Bordeaux retrouve le pays de Tintin
mardi 19 novembre 2002

Les Girondins affronteront Anderlecht au prochain tour. Une équipe prestigieuse en perte de vitesse.

On va finir par croire que les Girondins sont abonnés aux clubs belges dans cette compétition. Après Lierse lors du premier tour en 2000-2001, le Standard de Liège lors des 32es de finale en 2001-2002, ils affronteront cette fois le Royal Sporting Club d'Anderlecht pour le compte des 16es de finale, avec l'espoir de réussir la passe de trois. C'est le fruit du tirage au sort effectué à Genève alors que Malaga (Espagne), PAOK Salonique (Grèce) et Denizlispor (Turquie) auraient pu être aussi leurs adversaires. En terme de prestige, Anderlecht, club de la banlieue de Bruxelles, fait partie des grands d'Europe avec ses 43 participations aux différentes épreuves continentales et ses 26 titres de champion de Belgique. Malheureusement, cette hégémonie a pris du plomb dans l'aile ces dernières années. Un manque de moyens financiers évident, une absence de politique de formation et un recrutement pas toujours bien maîtrisé. Les déboires européens de ces cinq dernières années sont là pour en témoigner. Ainsi, Anderlecht ne figurait pas parmi les seize têtes de série désignées pour ce troisième tour. Pour autant, il s'est qualifié avec aisance lors des deux tours précédents, face aux Norvégiens de Stabeack (0-1, 2-1) et aux Danois de Midtjylland (3-1, 3-0).

Quatorze nationalités.
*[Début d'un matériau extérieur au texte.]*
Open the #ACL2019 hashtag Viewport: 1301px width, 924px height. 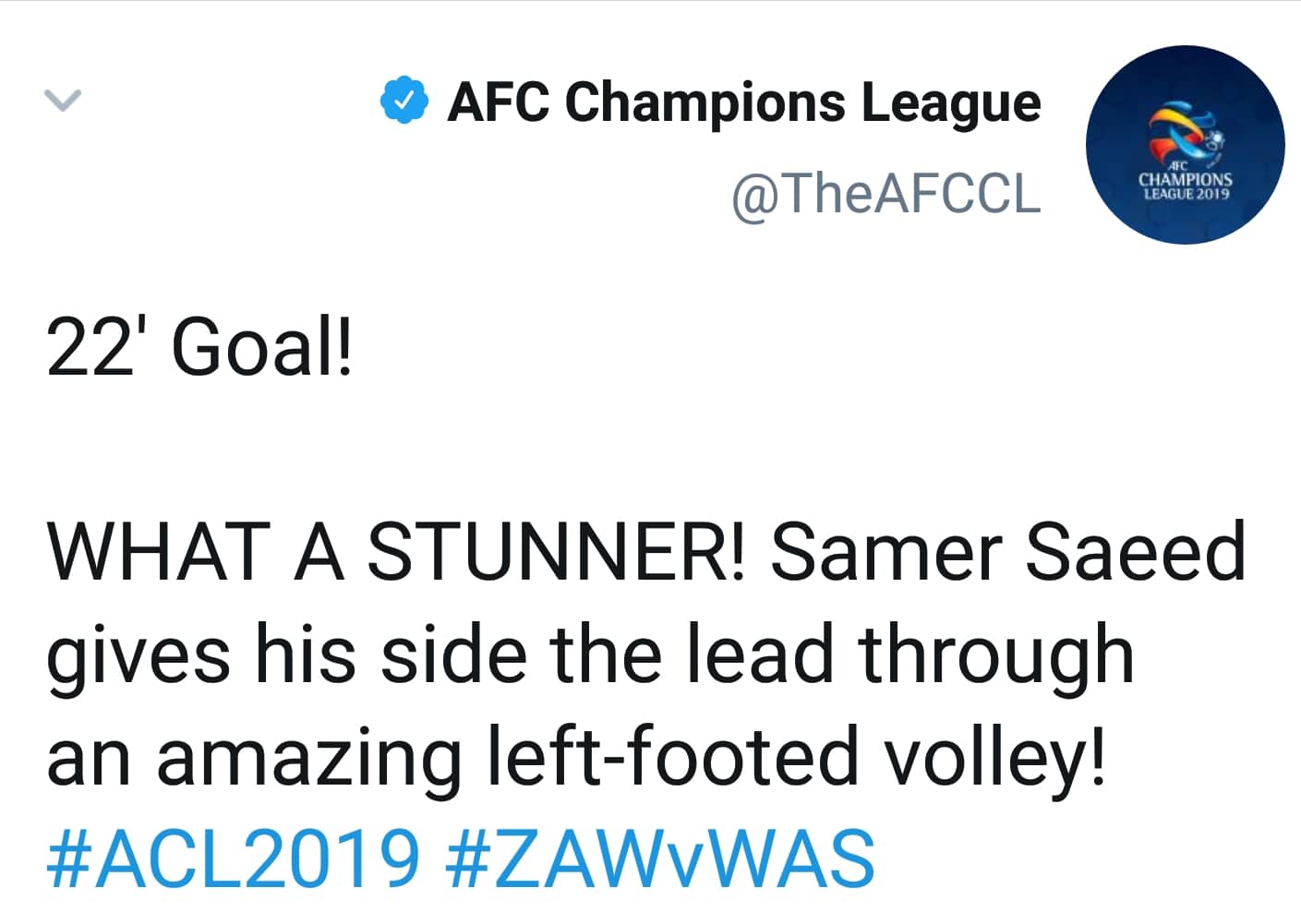click(x=234, y=858)
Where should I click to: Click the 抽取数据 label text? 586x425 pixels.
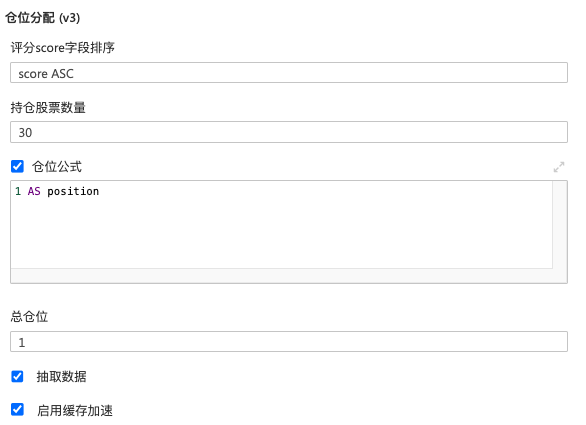[61, 376]
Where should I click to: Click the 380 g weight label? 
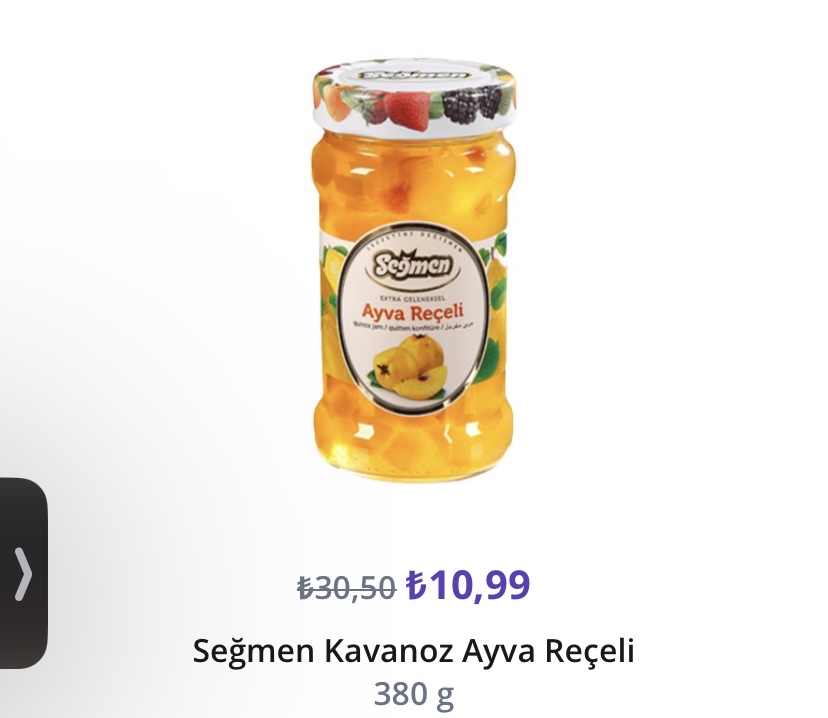[413, 694]
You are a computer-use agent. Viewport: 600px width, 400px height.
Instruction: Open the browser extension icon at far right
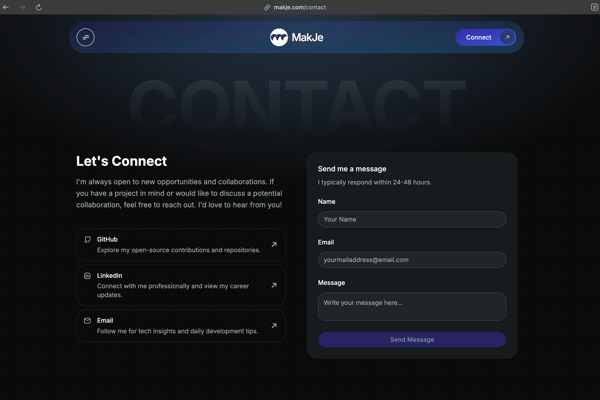(x=594, y=7)
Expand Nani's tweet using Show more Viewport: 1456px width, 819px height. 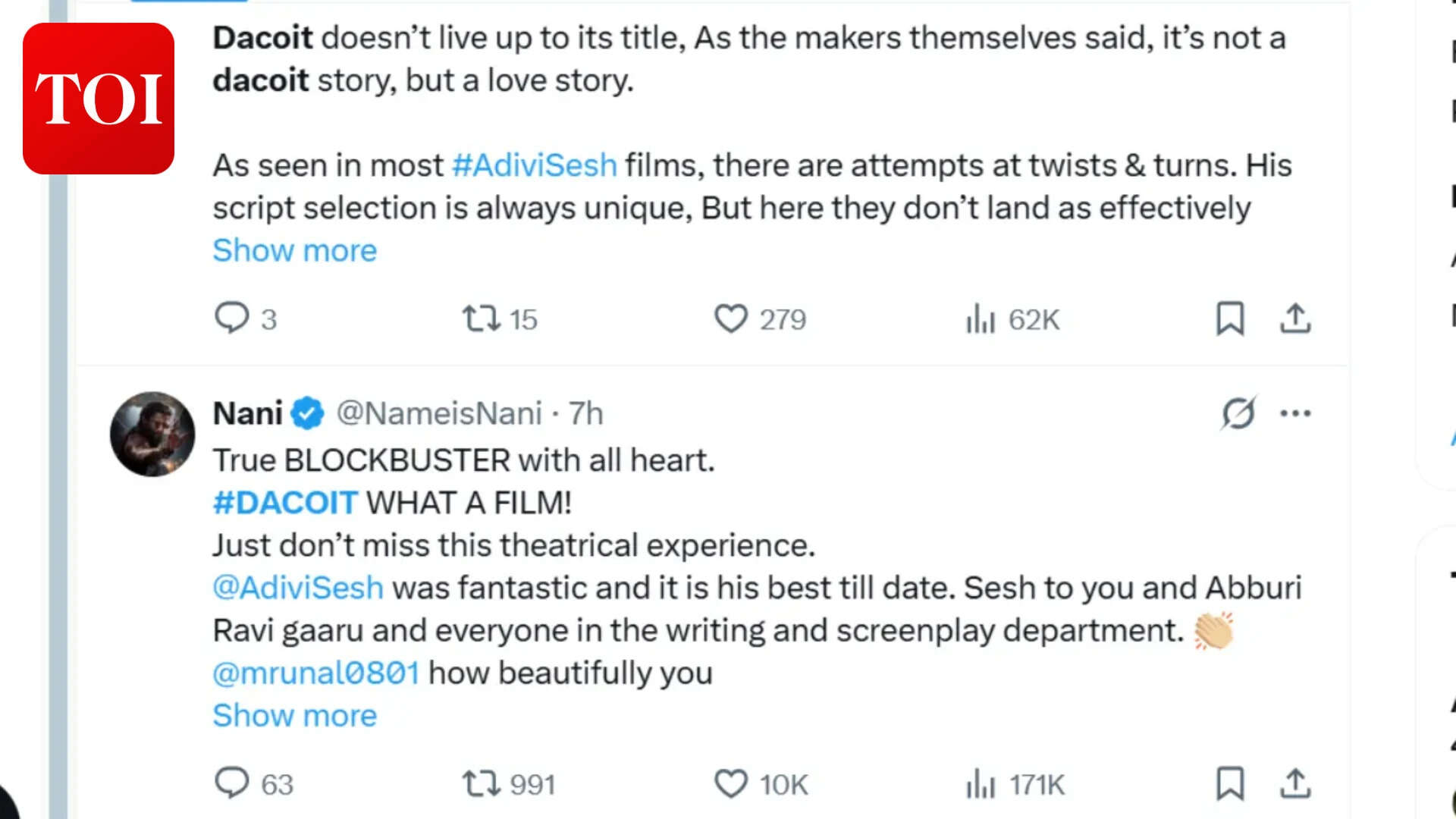294,715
En championnat, sa situation n'est guère plus reluisante. Les Mauves, comme on les surnomme, occupent la sixième place avec 20 points (6 victoires, 2 nuls, 3 défaites) à 11 longueurs du leader, Bruges. Après seulement douze journées, le fossé est considérable. En perdant, il y a deux ans, ses deux meilleurs buteurs, le Tchèque Koller (Dortmund) et le Canadien Razinski (Everton), et son meneur de jeu Goor, le groupe dirigé par Hugo Broos, qui a succédé cette saison à Aimé Anthuenis appelé au chevet de l'équipe nationale, s'est considérablement affaibli.
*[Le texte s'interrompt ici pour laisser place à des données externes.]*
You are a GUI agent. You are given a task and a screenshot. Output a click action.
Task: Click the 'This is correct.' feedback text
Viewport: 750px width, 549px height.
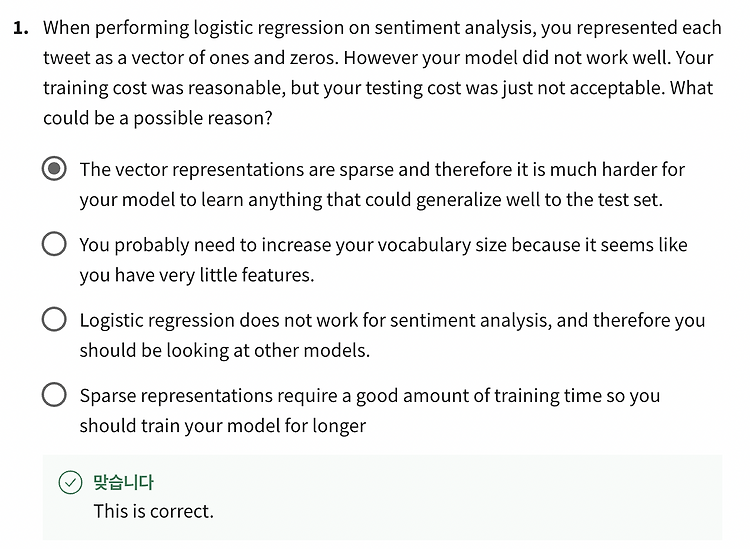[154, 511]
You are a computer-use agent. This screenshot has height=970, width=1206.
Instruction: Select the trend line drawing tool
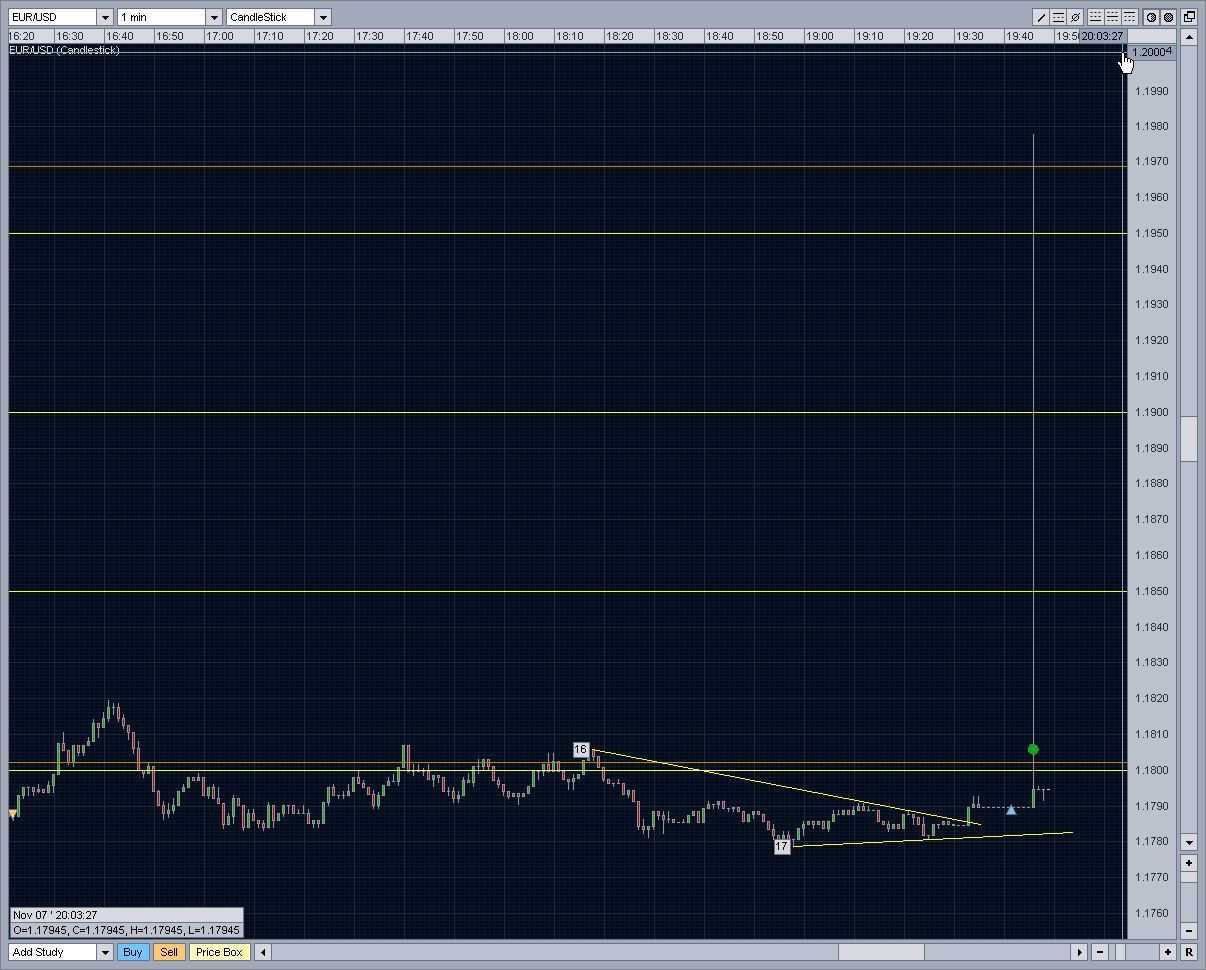pyautogui.click(x=1041, y=17)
Les arrivées des deux attaquants, Jestrovic, l'ancien Messin, et du Polonais Zewlakow, n'ont pas compensé les départs. Si l'effectif dénombre quatorze nationalités différentes, c'est aussi l'une de ses faiblesses. En dépit d'une kyrielle d'internationaux. Parmi les plus connus, citons les Belges Baseggio et Vanderhaeghe, le Polonais Zewlakow, le Finlandais Tihinen et surtout le Sud-Coréen Séol, héros de la dernière Coupe du Monde en ayant marqué le but égalisateur contre l'Italie en huitième de finale.
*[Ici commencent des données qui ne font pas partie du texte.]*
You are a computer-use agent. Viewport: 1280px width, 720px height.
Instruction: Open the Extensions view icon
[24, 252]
Séol est le meilleur réalisateur du club avec huit buts inscrits en championnat, et Jestrovic pointe en tête en Coupe de l'UEFA avec trois buts. Avec la flèche ivoirienne Dindane, ce seront les hommes à surveiller d'une formation qui évolue en 4-3-1-2. Dès dimanche, les Bordelais iront superviser Anderlecht en déplacement au Cercle de Bruges (D 2) en Coupe nationale.
Match aller le jeudi 28 novembre à Bordeaux (sous réserve de modification), match retour le 12 décembre à Anderlecht.